Augustin empila les Conférences de la mère Angélique sur les Essais de Morale de Nicole, et les Instructions théologiques sur la Science du Salut. Et, pour étayer l’édifice branlant des volumes, il plaça d’un côté La Fréquente Communion, par Antoine Arnauld, prestre, et, de l’autre côté, l’énorme masse de l’Augustinus. (Cornelii Jansenii episcopi iprensis Augustinus, seu doctrina sancti Augustini, MDCXXXXI.)

« C’est bien une idée à Madame de vous réclamer ces livres. Elle a donc peur que les souris ?… Mais les autres ?… »

Jacquine montrait les rayons inférieurs de la bibliothèque.

« Les livres du chevalier Adhémar ? L’Encyclopédie, Diderot, Montesquieu, Rousseau, Voltaire… Où seraient-ils mieux placés que dans ce pavillon ? Je ne crois pas que personne y ait touché depuis cent ans. »

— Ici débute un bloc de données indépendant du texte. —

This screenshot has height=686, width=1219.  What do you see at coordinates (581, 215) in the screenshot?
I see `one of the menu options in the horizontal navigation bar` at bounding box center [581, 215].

La servante, d’un effort de reins, se mit debout, et s’en alla, le panier posé sur sa hanche. Augustin atteignit les enveloppes qui contenaient les lettres classées et datées, les manuscrits inachevés de Gaston. Chaque nom faisait surgir dans sa mémoire une figure humble ou fameuse, magistrat en robe de palais, solitaire en petit habit gris, nonne au teint de cire dans la blancheur stricte du bandeau. Il ne s’arrêtait pas à les considérer, ces ombres évoquées par la piété maternelle autour de son berceau et dont il avait fait les témoins et les juges de sa vie. Que de fois, aux heures graves, il avait cru sentir leur bienveillance ou leur réprobation !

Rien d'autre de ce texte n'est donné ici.